Hello all, I'm Bill, I'm 25 years old and I'm from Buffalo, New York, a city that once stood as a shining pinnacle of humanity's progress and which now has fallen into decay and neglect. It should come as no surprise then that I prefer Lovecraftian and Post-Apocalyptic type settings.
I got my start gaming in 2005 with a very short-lived D&D 3.5 game being run by a fellow living down the hall from me. I was a druid, it didn't matter, the game lasted all of two sessions because the DM got a girlfriend (who was also an pen-and-paper RPG gamer) and ceased to have time to DM. I got involved with the gaming club on campus and dabbled in a few different games my freshman year. My sophomore year, I got into a 3.0 game that didn't make it past the end of the spring semester as the DM flunked out. I began experimenting with DMing myself, and began a fairly long career of running Call of Cthulhu, with four campaigns having been run to completion as of this writing.
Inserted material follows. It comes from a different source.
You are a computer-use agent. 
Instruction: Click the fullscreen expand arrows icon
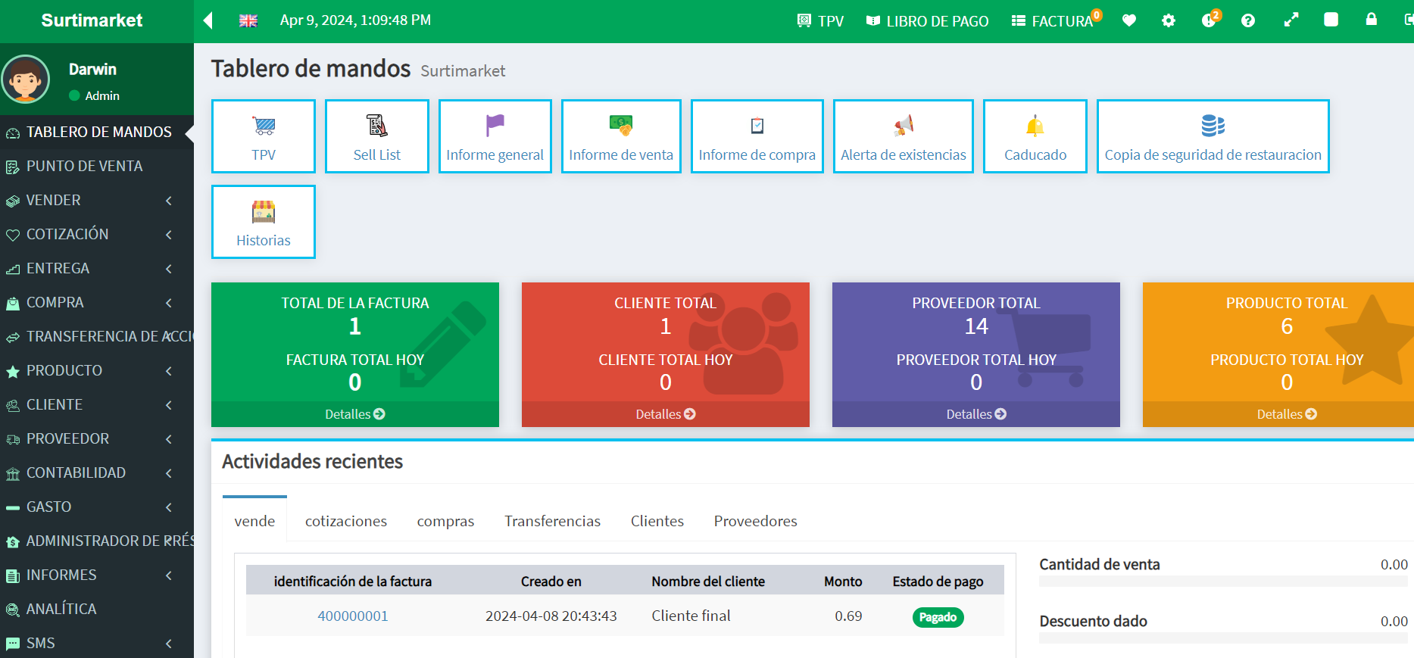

After college, my gaming slowed down some, but I was still active with it -- fortunately, a lot of my friends from school live close enough that we can continue to game together. We've dabbled in Space: 1889, Savage Worlds, things like that, but we keep coming back to Cthulhu and, once we tried it, Pathfinder.
I just wrapped up a long-running Pathfinder campaign earlier this month, and I've been overwhelmingly dissatisfied with the style of gaming it represents: I don't like the gigantic rulebooks, I don't like the endless lists of feats, I don't like there being 700 different classes. I wanted something with lower levels of crunch and a stronger encouragement of "make stuff up, and roleplay a character instead of just crunching numbers."
I discovered the OSR, began researching, and discovered that Lamentations of the Flame Princess is everything I've been pining for and tried to house-rule Pathfinder into functioning as.
I've been working from the PDFs of the Grindhouse edition, just ordered a hard copy last week or so (birthday present to myself), and my group has expressed a willingness to give it a go.